Mechanically induced histochemical and structural damage in the annulus fibrosus and cartilaginous endplate: a multi-colour immunofluorescence analysis

The annulus fibrosus (AF) and endplate (EP) are collagenous spine tissues that are frequently injured due to gradual mechanical overload. Macroscopic injuries to these tissues are typically a by-product of microdamage accumulation. Many existing histochemistry and biochemistry techniques are used to examine microdamage in the AF and EP; however, there are several limitations when used in isolation. Immunofluorescence may be sensitive to histochemical and structural damage and permits the simultaneous evaluation of multiple proteins—collagen I (COL I) and collagen II (COL II). This investigation characterized the histochemical and structural damage in initially healthy porcine spinal joints that were either unloaded (control) or loaded via biofidelic compression loading. The mean fluorescence area and mean fluorescence intensity of COL II significantly decreased (− 54.9 and − 44.8%, respectively) in the loaded AF ( p ≤ 0.002), with no changes in COL I ( p ≥ 0.471).
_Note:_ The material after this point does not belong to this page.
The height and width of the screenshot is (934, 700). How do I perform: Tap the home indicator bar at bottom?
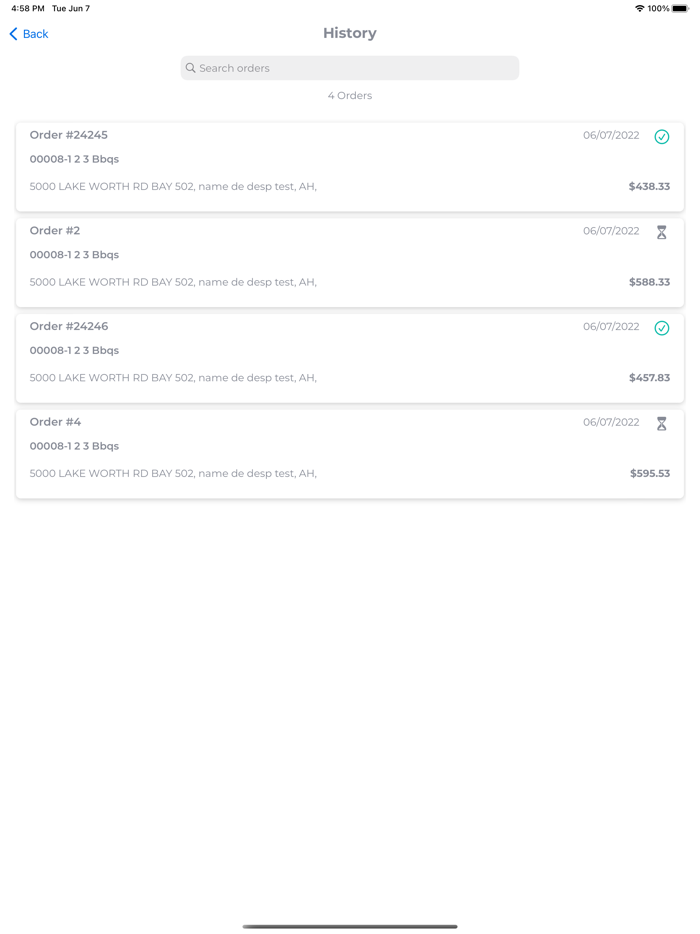coord(349,925)
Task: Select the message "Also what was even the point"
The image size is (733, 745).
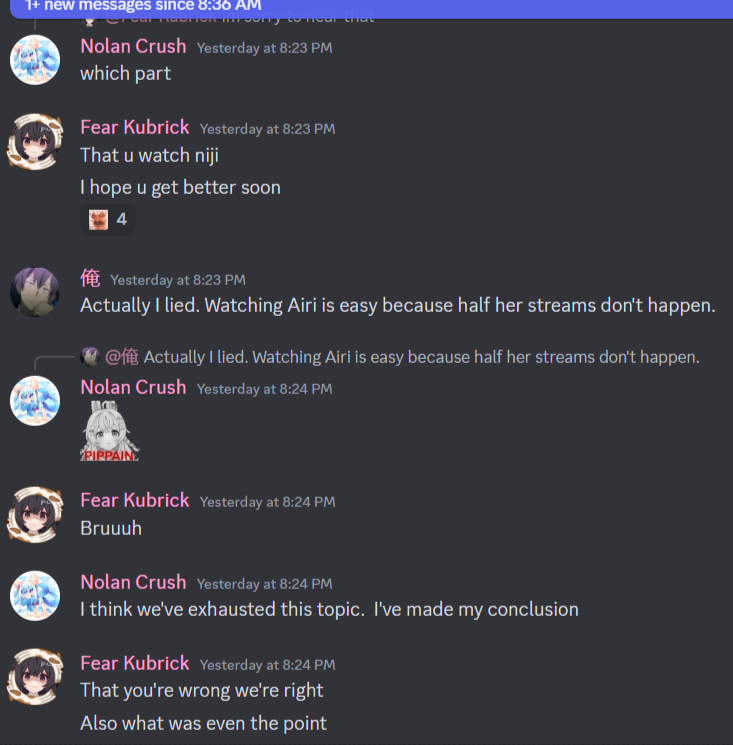Action: (x=203, y=723)
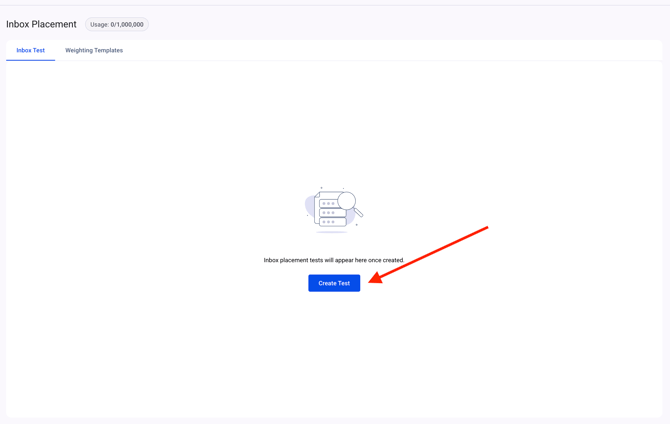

In contrast, the EP displayed similar decreases in COL I and COL II fluorescence area (− 35.6 and − 37.7%, respectively) under loading conditions ( p ≤ 0.027). A significant reduction (−31.1%) in mean fluorescence intensity was only observed for COL II ( p = 0.043). The normalized area of pores was not altered on the endplate surface ( p = 0.338), but a significant increase (+ 7.0%) in the void area was observed on the EP-subchondral bone interface ( p = 0.002). Colocalization of COL I and COL II was minimal in all tissues ( R < 0.34). In conclusion, the immunofluorescence analysis captured histochemical and structural damage in collagenous spine tissues, namely, the AF and EP.